К остановившейся машине стали подходить шоферы с намерением покричать на виновника создавшейся пробки, но, поняв, что здесь происходит, поддерживали Краевича и настаивали на том, чтобы девушка признала в нем спасенного ею раненого.
Девушка, окончательно растерявшаяся, говорила;
— Когда вы раненые, у вас совсем лицо другое и глаза, как у ребят, и голос такой, разве потом узнаешь? Если майор меня признал — пусть скажет мое имя. Что, не помните? То-то, — заметила девушка. — Один мамой называет, другой Зиной, Олей, Катей или еще как. Как жену или невесту зовут, так и тебя в беспамятстве крестят. Разве мы обижаемся? Зачем же майор на меня обижается, если я его не могу вспомнить? Ведь вот вы совсем, видно, другой теперь. Как же я вспомню, какой вы были? Сколько людей-то прошло…

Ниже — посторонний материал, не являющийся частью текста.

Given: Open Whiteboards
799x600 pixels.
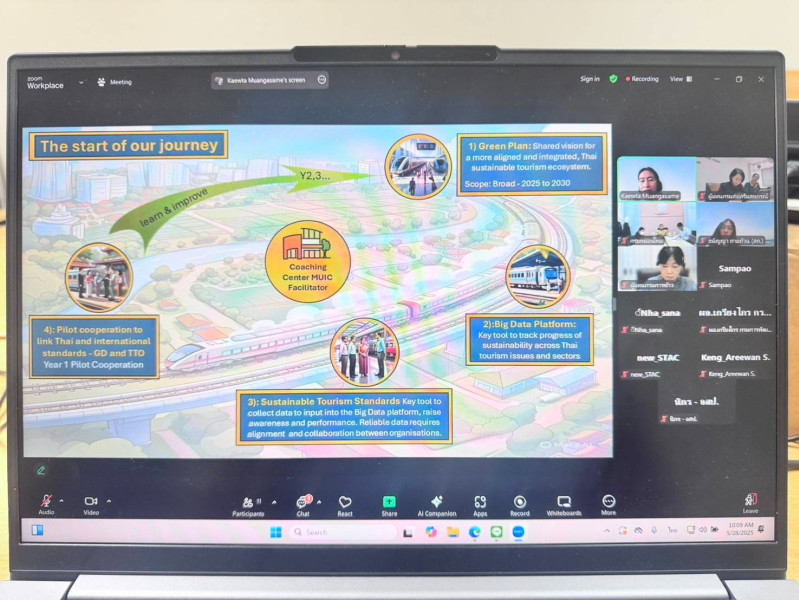Looking at the screenshot, I should coord(564,503).
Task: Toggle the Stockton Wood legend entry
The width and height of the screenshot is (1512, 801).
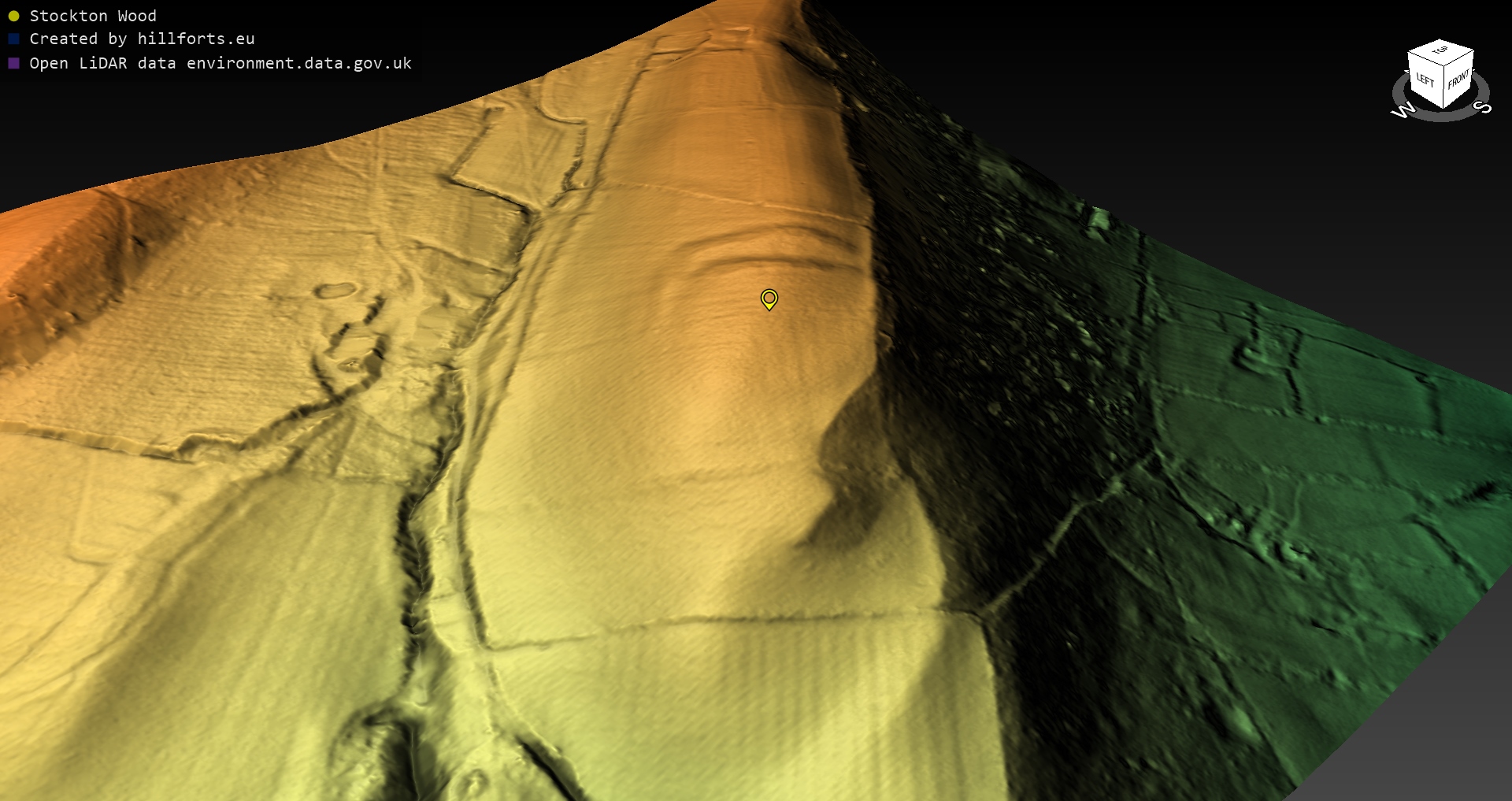Action: (93, 16)
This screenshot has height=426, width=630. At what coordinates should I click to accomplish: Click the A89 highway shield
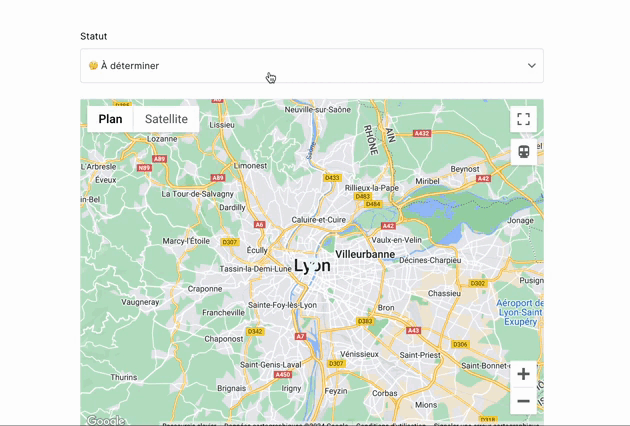[218, 178]
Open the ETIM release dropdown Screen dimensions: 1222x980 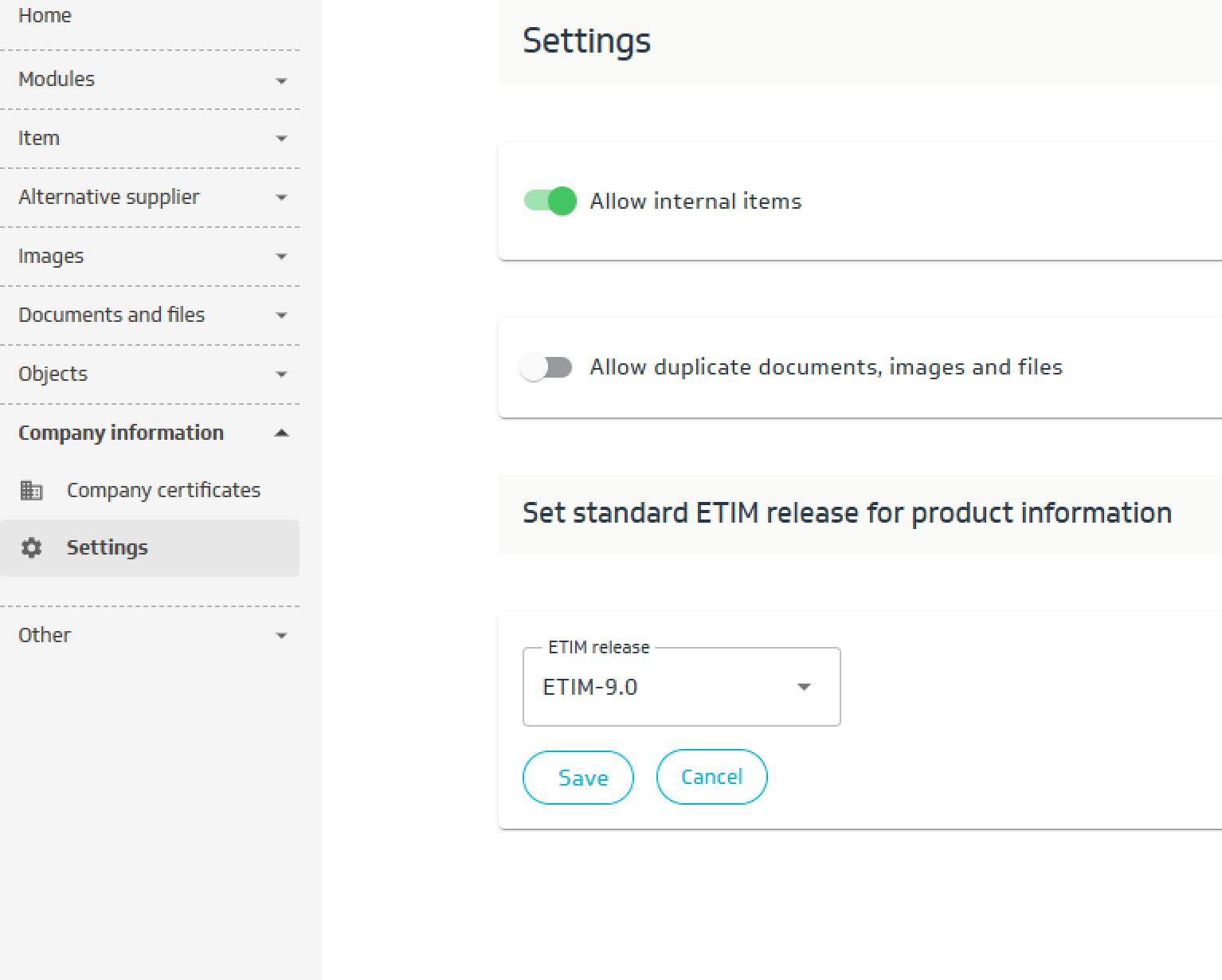804,687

— Ну, хорошо, ладно, — грустно согласился Краевич. — Разрешите тогда хоть пожать вам руку.
— С удовольствием! — ответила девушка.
Церемонно и неловко они пожали друг другу руки.
Майор упавшим голосом сделал на прощание все-таки еще одну попытку:
— Ну, а как в снег вы меня зарыли и собой отогревали, когда немецкие автоматчики кругом шарили, — помните?
— Их автоматчики имеют такую манеру добивать наших раненых, — согласилась девушка. — Но теперь это им уже больше не удается.
— Правильно, — сказал майор, — теперь обстановка другая.
Шофер включил скорость и аккуратно тронул машину с места.
Дорога вновь пришла в движение, и мы снова шагали с Краевичем по мясистой черной грязи и уже не отворачивались от потоков воды, которыми нас окатывали проходящие мимо машины.
1942
Два товарища
Ночь сырая, тяжелая. Когда проезжает машина, в узком лезвии прищемленного света на мгновение возникают дождевые нити. Потом снова мрак.
Дорогу размозжили танки, размыло дождем. Она стала корытом, наполненным черным тестом.
Колонны барахтаются в этой грязи. Тяжелые камни высоко прыгают из-под скребущих гусениц тракторов; иногда из камня, как при ударе кресала о кремень, вылетают искры.
Под плоские, бешено бегущие траки гусениц артиллеристы бросают стволы деревьев. Мокрые щепки, как осколки, летят во все стороны. Орудия шатаются, и тогда артиллеристы подпирают мокрыми плечами их смертельную тяжесть.